Nonpher Python package contains functions for generating hard-to-synthesize (HS) structures as well as several functions for calculating molecular complexity. Nonpher utilizes molecular morphing algorithm implemented in the Molpher-lib [https://github.com/lich-uct/molpher-lib] library. In molecular morphing, new structures are iteratively generated by simple structural changes, such as the addition or removal of an atom or a bond. In Nonpher, molecular morphing was optimized so that it yields structures not overly complex, but just right hard-to-synthesize. HS structures generated by Nonpher can be used as negative examples for the training of machine learning classifiers. Molecular morphing approach is described in Hoksza D. et al., J. Cheminform. 2014 Mar 21;6(1):7 [https://dx.doi.org/10.1186/1758-2946-6-7] and Nonpher in Voršilák M and Svozil D., J. Cheminform. 2017 Mar 20;9(1):20 [https://dx.doi.org/10.1186/s13321-017-0206-2].
- Linux 64-bit (because at the moment, molpher-lib is compiled only for 64-bit Linux systems, but otherwise Nonpher is platform independent)
- RDKit
- Molpher-lib >=0.0.0b2
For conda installation due to some issues between packages, Molpher-lib is fixed to 0.0.0b2, RDKit to 2018.3.1 and libboost to 1.65.1. With newer or development version of Molpher-lib, these requirments are not so strict.

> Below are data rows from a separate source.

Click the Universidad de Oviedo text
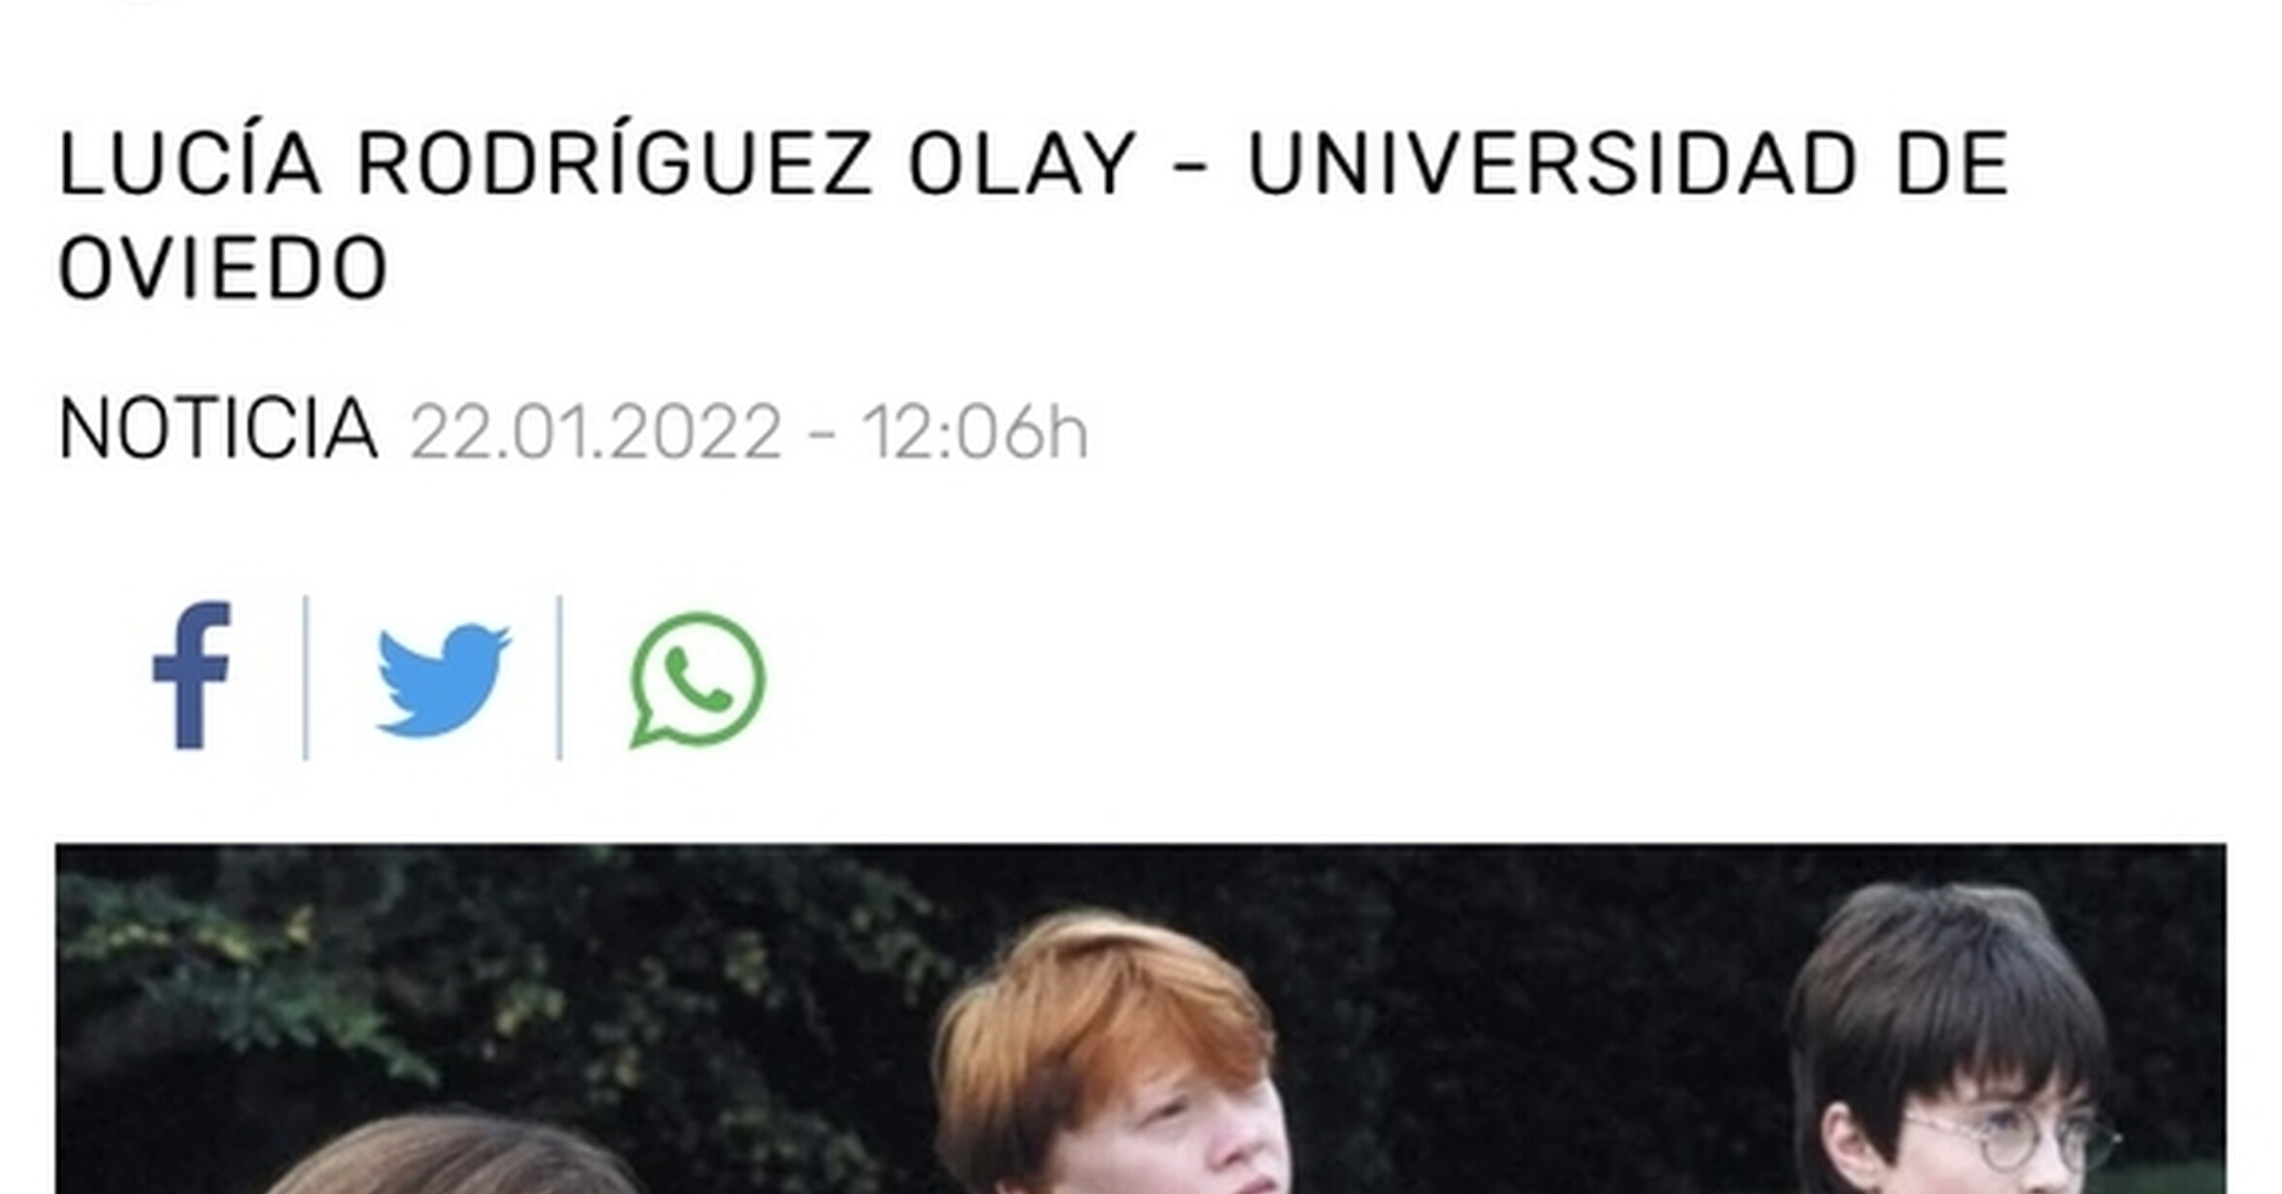Screen dimensions: 2282x1194 pyautogui.click(x=1034, y=216)
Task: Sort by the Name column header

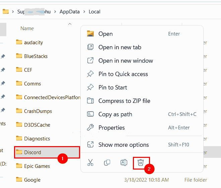Action: 27,28

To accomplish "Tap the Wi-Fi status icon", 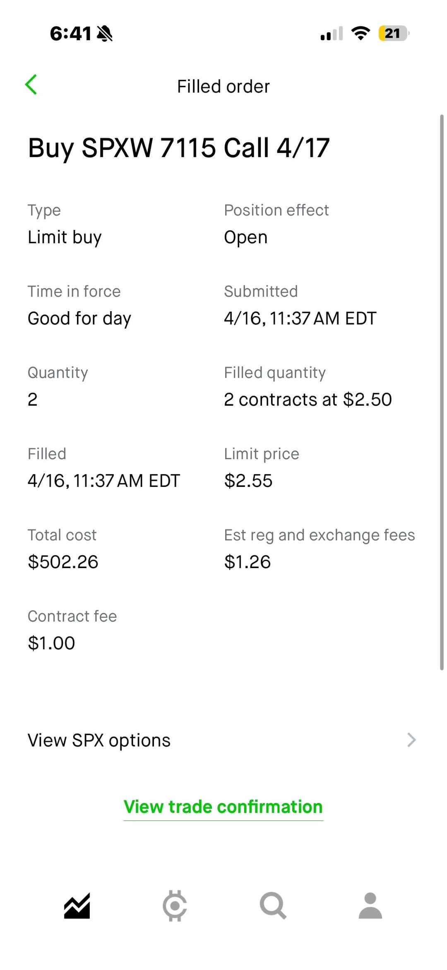I will [x=360, y=33].
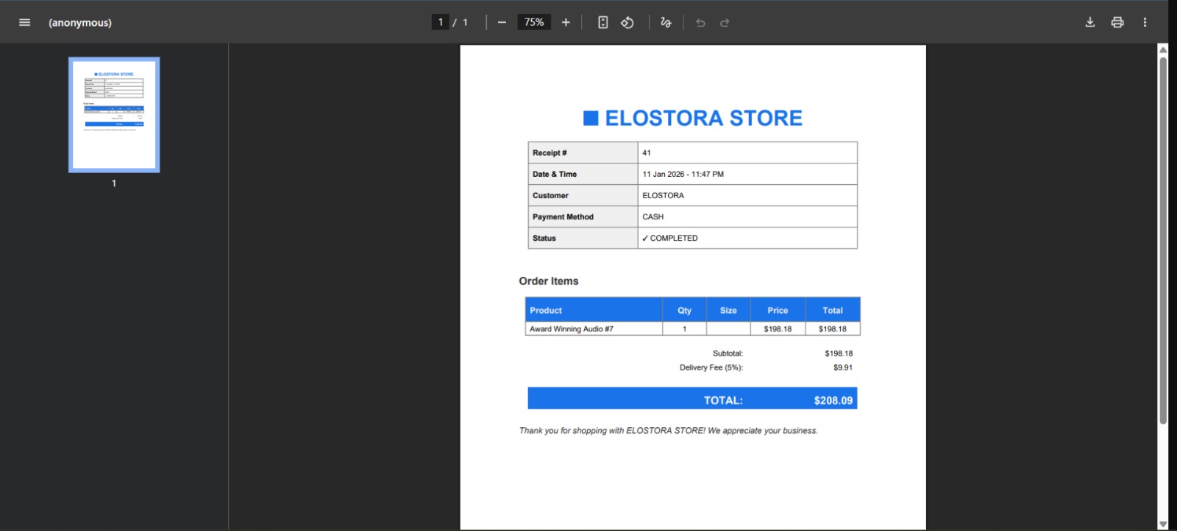Viewport: 1177px width, 531px height.
Task: Click the 75% zoom level field
Action: coord(534,22)

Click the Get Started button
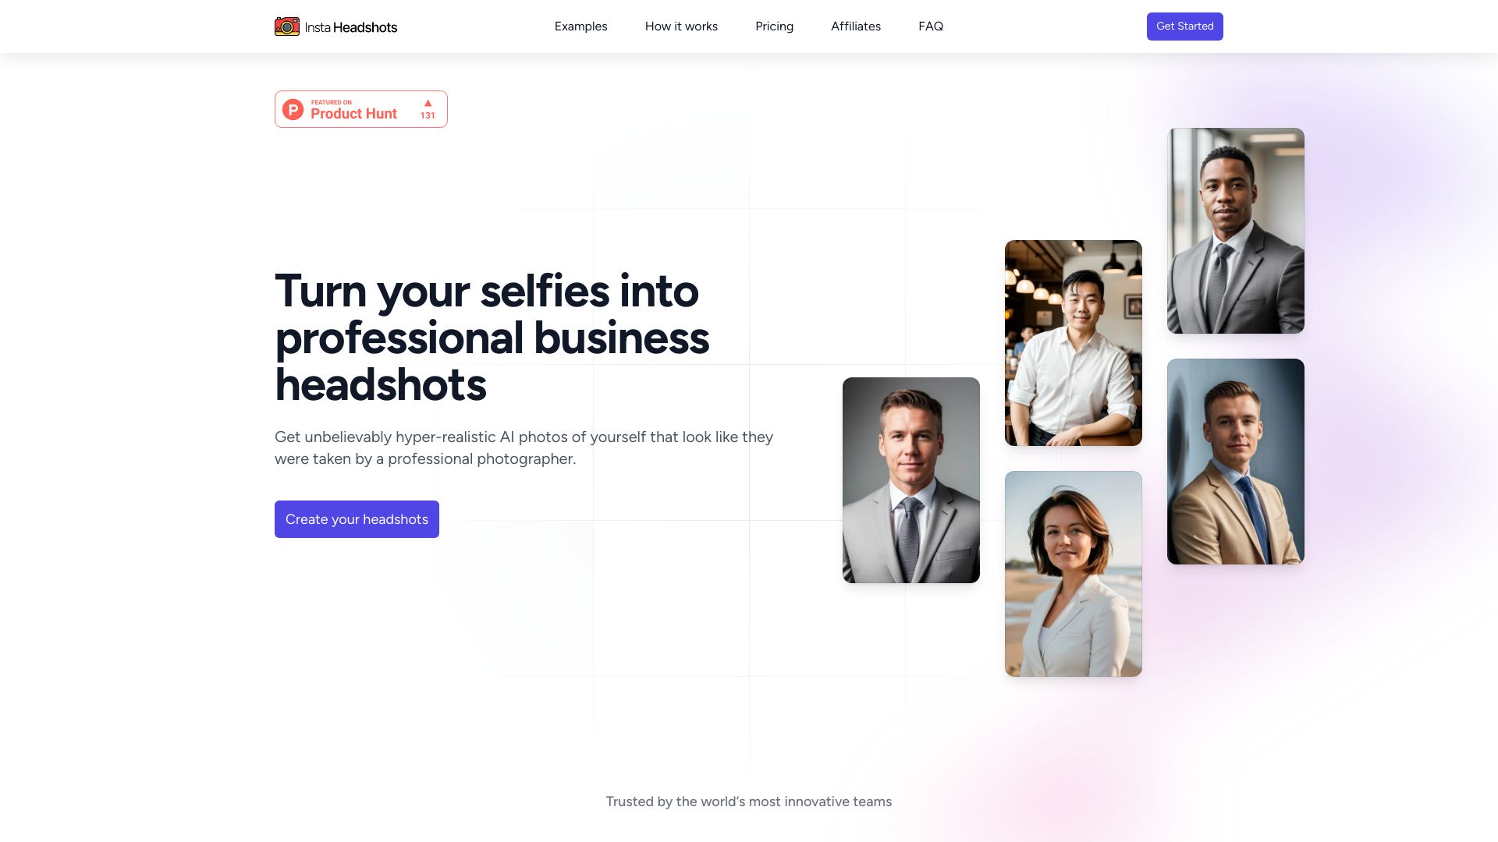click(1184, 26)
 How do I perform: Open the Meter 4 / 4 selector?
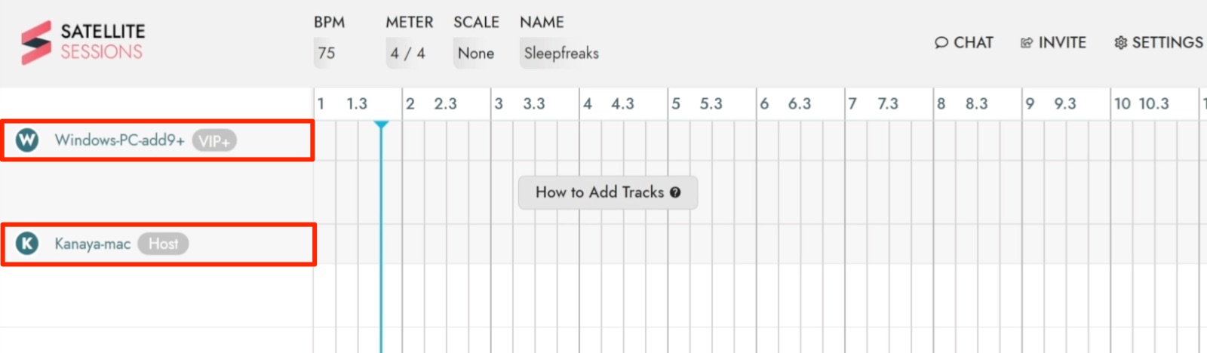click(407, 54)
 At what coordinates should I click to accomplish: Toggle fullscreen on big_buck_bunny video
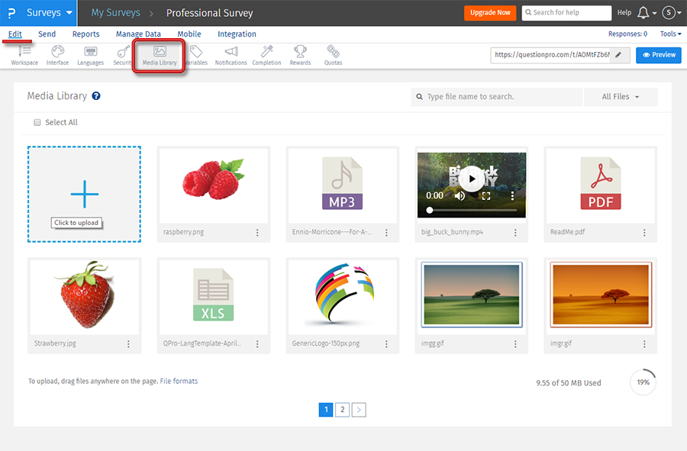click(485, 196)
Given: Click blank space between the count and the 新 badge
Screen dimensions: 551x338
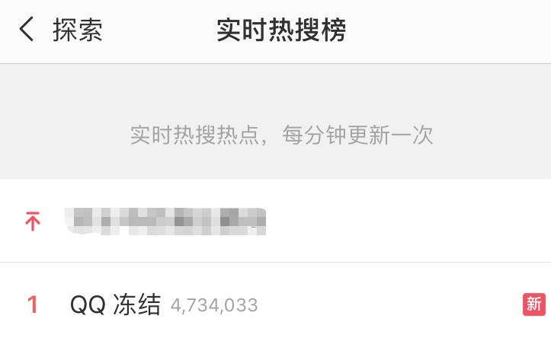Looking at the screenshot, I should click(x=390, y=305).

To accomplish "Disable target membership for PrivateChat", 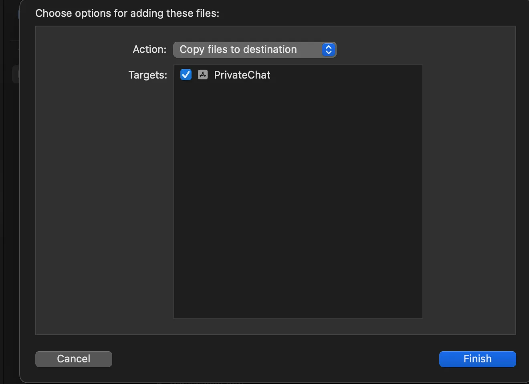I will (186, 75).
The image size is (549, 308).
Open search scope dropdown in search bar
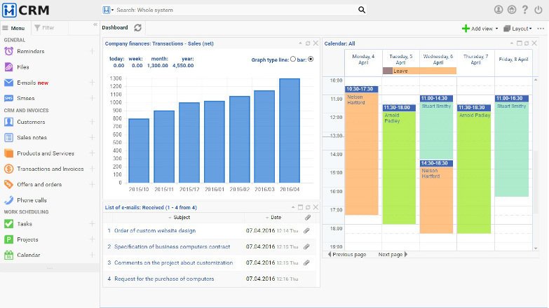(108, 11)
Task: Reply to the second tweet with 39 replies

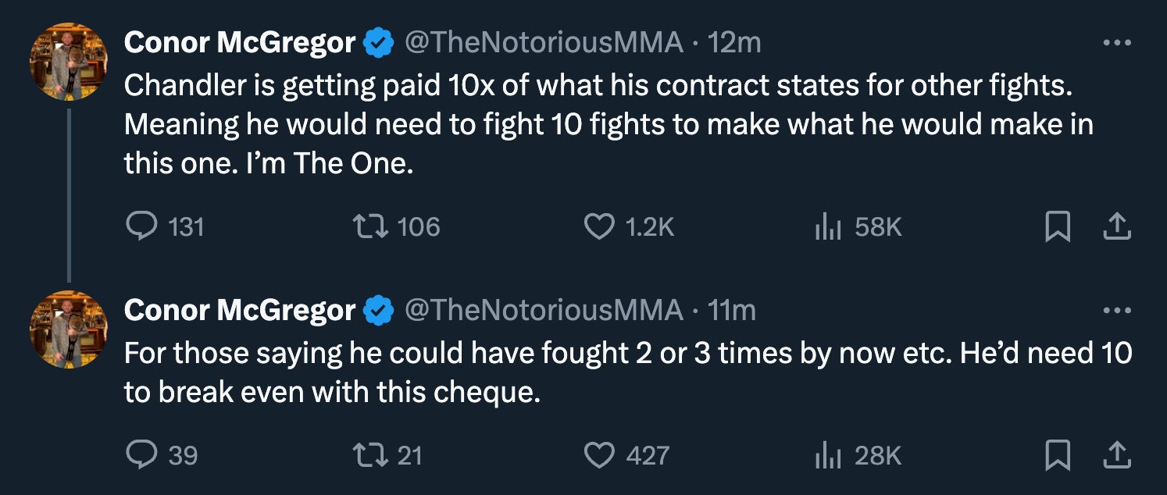Action: pos(141,455)
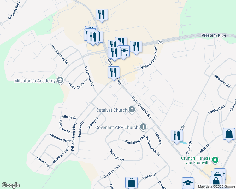This screenshot has height=189, width=236.
Task: Click the Plantation Blvd street label
Action: (x=135, y=140)
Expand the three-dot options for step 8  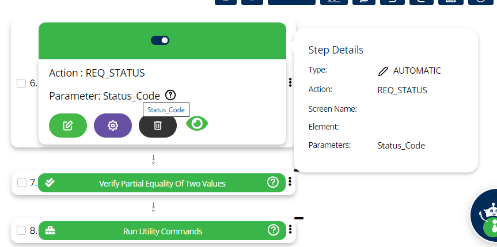tap(290, 230)
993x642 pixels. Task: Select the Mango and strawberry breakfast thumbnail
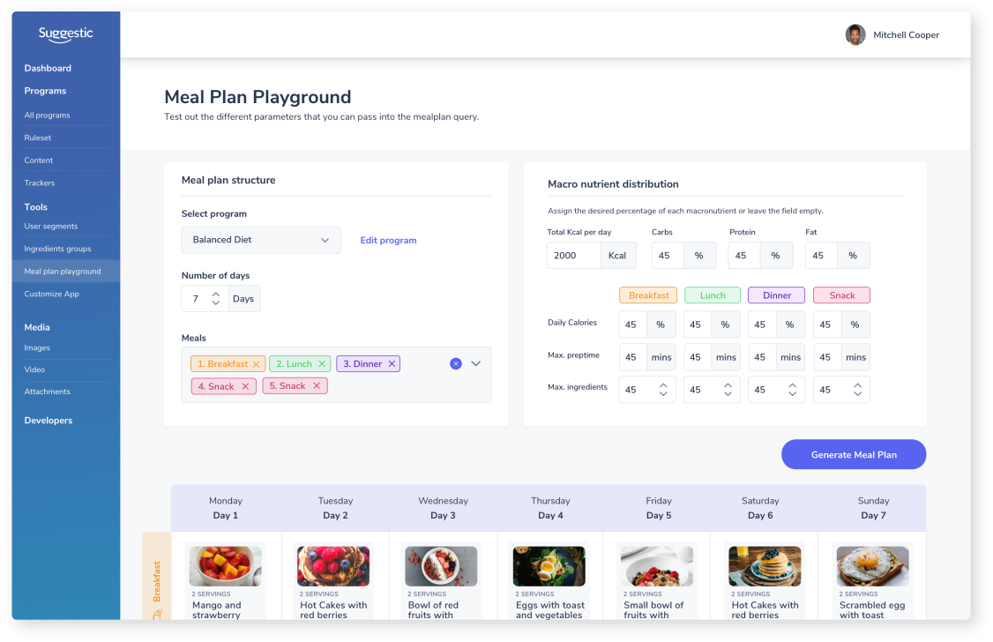tap(226, 566)
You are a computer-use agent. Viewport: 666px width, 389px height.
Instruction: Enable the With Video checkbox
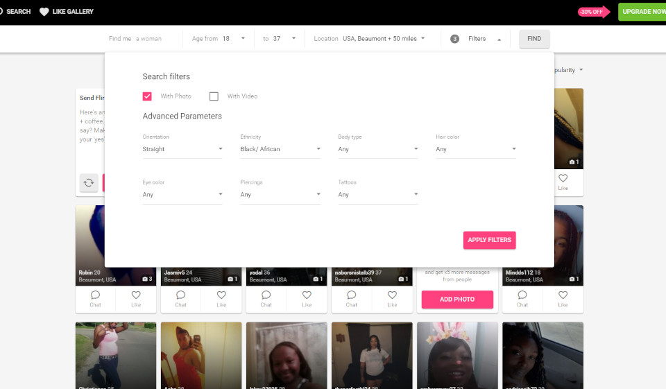[214, 96]
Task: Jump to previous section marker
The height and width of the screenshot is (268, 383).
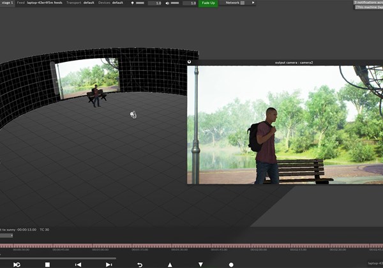Action: (x=78, y=264)
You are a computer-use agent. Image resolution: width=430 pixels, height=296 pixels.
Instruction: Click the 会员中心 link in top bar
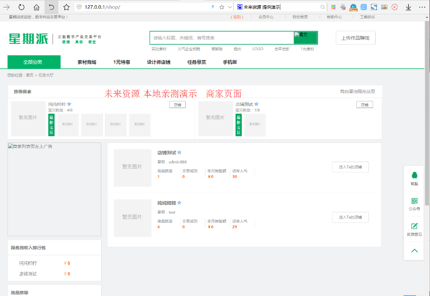[x=266, y=17]
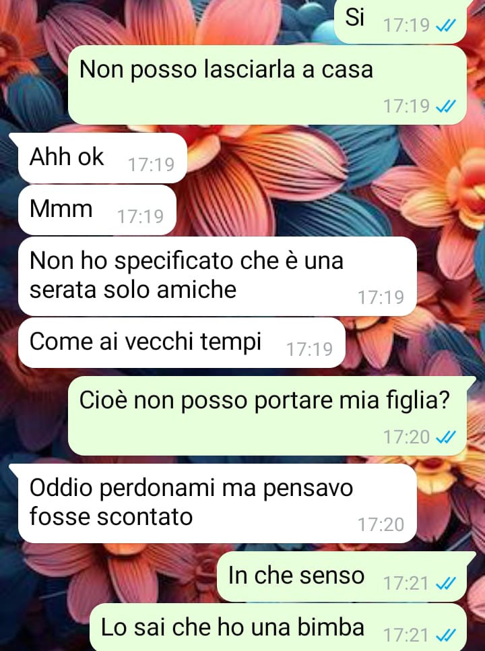
Task: Tap read receipt ticks on 'Si' message
Action: click(x=446, y=26)
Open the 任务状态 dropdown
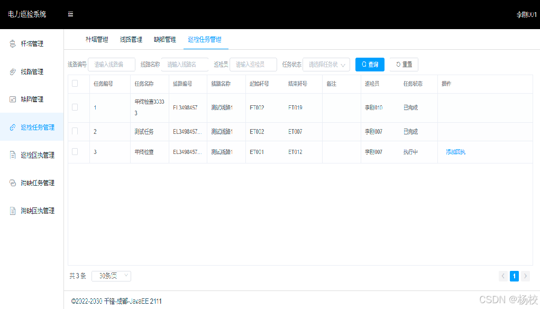The width and height of the screenshot is (540, 309). (325, 64)
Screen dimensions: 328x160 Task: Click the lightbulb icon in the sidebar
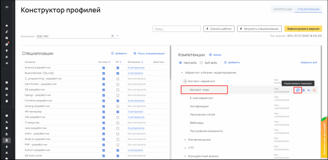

Nonpher is distributed as a conda package. At the moment, this is the preferred way to install and use the library. All you need to do is get the full Anaconda[https://www.anaconda.com/] distribution or its lightweight variant, Miniconda[https://docs.conda.io/en/latest/miniconda.html]. It is essentially a Python distribution, package manager and virtual environment in one and makes setting up a development environment for any project very easy. After installing Anaconda/Miniconda (and environment preparing) you can run the following in the Linux terminal:
conda install -c rdkit -c lich nonpher
Once you have installed RDKit[https://www.rdkit.org/] and Molpher-lib[https://github.com/lich-uct/molpher-lib], you can download/clone Nonpher and install it with the following command:
python setup.py install
To generate HS structures, Nonpher requires starting molecules to have ions and charges removed. The input for the Nonpher is a CSV file each line of which consists of input compound ID and input compound SMILES. The output CSV file contains input compound ID, input compound SMILES and output HS compound SMILES. The script is issued by the following command:
$ nonpher [-h] [-H] [INPUT_FILE [OUTPUT_FILE]]
where parameter -H instructs the script to skipping the first line (header) of the input CSV file.
Naturally in/with the right path (where you downloaded Nonpher [NONPHER_REPOSITORY/nonpher]), you can use:
python nonpher.py [-h] [-H] [INPUT_FILE [OUTPUT_FILE]]
from nonpher import nonpher
morph = nonpher.complex_nonpher("O=C(C)Oc1ccccc1C(=O)O")